• [Exercise] Starting at the line that contains "submit (367, 1572)" and ending at the line that contains "InsuranceJournal (310, 888)", the lines below are to be given again exactly, with nothing added.

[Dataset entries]
┄┄┄┄┄┄┄┄┄┄

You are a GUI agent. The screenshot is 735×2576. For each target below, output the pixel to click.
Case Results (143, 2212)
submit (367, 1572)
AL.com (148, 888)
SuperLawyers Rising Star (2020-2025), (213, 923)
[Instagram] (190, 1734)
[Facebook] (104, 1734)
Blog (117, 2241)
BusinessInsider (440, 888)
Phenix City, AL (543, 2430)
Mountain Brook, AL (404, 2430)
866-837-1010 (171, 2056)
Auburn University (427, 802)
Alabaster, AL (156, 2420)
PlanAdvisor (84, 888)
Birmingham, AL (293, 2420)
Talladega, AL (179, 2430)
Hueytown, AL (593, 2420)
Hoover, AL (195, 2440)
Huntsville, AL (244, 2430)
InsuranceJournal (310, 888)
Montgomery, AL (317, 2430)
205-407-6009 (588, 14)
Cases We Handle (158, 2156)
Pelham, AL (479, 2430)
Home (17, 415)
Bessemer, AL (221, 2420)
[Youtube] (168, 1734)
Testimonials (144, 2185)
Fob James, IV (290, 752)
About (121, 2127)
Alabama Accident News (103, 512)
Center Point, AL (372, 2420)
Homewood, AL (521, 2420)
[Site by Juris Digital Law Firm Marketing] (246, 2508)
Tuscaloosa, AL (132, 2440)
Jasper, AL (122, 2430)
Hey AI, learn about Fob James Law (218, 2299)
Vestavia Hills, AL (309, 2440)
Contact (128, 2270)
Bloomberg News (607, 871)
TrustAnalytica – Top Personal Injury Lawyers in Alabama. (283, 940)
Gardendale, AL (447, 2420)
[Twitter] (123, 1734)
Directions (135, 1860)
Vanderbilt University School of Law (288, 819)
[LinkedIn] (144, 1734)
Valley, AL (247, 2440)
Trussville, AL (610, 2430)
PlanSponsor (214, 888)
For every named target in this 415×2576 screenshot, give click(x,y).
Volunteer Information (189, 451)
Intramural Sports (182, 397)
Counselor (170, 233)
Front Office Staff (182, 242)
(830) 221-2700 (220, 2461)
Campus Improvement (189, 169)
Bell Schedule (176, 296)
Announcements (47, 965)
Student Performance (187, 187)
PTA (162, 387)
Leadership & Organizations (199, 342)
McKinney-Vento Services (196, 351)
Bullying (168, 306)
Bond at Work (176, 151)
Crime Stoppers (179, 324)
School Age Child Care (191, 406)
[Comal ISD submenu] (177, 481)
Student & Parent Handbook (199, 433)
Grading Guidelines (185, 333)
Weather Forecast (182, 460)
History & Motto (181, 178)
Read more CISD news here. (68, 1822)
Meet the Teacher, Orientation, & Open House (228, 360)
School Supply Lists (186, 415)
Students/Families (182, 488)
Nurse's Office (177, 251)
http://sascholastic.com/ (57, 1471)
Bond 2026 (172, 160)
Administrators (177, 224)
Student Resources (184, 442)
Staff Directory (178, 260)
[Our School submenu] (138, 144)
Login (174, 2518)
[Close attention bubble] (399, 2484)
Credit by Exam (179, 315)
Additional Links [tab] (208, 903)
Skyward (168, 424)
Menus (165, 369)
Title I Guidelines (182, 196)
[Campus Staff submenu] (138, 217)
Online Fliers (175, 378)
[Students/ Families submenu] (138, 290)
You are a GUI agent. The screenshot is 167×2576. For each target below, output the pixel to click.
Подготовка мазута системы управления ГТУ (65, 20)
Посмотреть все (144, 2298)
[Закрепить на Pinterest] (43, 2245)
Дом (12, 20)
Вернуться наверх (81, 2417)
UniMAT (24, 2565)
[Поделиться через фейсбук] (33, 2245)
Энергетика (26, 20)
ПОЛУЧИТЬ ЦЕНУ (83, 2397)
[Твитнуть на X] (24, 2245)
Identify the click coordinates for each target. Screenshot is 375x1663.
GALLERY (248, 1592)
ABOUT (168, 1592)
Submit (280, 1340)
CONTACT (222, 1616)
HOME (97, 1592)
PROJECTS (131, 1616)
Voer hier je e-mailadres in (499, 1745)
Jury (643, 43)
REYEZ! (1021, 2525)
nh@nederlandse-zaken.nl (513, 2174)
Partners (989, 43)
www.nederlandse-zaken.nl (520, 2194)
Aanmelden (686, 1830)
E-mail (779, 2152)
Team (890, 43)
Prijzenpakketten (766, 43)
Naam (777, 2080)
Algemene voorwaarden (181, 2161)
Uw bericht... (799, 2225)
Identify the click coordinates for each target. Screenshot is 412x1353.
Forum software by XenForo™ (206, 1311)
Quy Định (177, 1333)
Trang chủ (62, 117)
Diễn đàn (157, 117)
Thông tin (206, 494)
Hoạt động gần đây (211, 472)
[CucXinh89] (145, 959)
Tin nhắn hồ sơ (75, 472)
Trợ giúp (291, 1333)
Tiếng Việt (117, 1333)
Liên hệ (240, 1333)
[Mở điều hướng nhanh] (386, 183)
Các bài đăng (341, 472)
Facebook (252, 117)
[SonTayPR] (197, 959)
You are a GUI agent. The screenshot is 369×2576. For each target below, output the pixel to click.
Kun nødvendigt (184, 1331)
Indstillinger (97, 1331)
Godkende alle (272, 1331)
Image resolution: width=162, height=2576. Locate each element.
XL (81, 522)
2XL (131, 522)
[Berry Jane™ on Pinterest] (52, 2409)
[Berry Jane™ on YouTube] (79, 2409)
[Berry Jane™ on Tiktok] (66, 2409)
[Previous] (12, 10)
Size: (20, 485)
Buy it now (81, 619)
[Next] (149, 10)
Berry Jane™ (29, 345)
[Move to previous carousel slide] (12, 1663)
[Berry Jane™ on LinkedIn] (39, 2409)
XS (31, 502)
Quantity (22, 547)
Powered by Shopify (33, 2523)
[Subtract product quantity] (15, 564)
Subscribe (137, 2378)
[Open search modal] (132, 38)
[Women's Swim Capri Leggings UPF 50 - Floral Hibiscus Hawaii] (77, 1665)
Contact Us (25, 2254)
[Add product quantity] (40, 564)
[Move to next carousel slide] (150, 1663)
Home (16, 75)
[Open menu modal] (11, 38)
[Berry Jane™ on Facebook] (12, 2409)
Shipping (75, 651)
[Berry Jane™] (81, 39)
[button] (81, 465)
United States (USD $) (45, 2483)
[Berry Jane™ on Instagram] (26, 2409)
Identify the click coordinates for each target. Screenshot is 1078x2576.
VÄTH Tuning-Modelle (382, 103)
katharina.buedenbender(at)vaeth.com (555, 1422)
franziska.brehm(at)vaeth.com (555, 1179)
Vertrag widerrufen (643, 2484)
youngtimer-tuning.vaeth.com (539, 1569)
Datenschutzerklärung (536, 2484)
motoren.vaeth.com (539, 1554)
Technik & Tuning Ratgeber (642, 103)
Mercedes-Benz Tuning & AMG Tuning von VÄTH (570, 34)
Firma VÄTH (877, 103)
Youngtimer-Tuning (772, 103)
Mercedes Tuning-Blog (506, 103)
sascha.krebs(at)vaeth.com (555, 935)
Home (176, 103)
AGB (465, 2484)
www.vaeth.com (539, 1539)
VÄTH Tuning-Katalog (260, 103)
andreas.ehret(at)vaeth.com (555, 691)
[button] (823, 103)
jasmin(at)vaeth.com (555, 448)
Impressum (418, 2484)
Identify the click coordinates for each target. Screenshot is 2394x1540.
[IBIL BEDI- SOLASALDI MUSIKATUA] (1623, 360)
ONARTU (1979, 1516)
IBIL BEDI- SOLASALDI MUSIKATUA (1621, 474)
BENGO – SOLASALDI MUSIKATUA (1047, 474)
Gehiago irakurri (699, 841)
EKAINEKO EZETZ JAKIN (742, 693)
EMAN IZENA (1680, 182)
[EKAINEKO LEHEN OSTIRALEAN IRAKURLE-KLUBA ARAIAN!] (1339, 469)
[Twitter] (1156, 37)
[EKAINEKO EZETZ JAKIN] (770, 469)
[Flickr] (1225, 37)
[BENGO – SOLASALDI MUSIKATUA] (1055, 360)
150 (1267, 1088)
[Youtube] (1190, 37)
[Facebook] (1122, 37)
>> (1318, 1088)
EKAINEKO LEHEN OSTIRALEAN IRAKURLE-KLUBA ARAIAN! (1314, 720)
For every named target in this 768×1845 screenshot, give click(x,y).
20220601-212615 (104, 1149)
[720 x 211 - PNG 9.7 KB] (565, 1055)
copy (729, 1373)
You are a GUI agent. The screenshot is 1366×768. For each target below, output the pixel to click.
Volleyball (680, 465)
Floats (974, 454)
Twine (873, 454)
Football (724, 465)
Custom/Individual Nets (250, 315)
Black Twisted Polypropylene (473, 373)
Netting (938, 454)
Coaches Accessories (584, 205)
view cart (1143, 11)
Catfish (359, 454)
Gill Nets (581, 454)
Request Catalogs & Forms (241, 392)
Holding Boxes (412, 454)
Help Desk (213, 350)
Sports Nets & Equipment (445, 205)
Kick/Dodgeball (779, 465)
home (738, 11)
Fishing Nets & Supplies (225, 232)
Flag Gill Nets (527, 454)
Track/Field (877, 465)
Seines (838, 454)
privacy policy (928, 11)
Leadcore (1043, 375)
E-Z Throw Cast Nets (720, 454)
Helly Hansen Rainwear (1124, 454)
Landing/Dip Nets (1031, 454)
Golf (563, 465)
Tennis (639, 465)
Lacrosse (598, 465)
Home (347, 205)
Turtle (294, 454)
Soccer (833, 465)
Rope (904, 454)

┄┄┄┄┄┄┄┄┄┄

• [Answer to this task]
submit (367, 1572)
AL.com (148, 888)
SuperLawyers Rising Star (2020-2025), (213, 923)
[Instagram] (190, 1734)
[Facebook] (104, 1734)
Blog (117, 2241)
BusinessInsider (440, 888)
Phenix City, AL (543, 2430)
Mountain Brook, AL (404, 2430)
866-837-1010 (171, 2056)
Auburn University (427, 802)
Alabaster, AL (156, 2420)
PlanAdvisor (84, 888)
Birmingham, AL (293, 2420)
Talladega, AL (179, 2430)
Hueytown, AL (593, 2420)
Hoover, AL (195, 2440)
Huntsville, AL (244, 2430)
InsuranceJournal (310, 888)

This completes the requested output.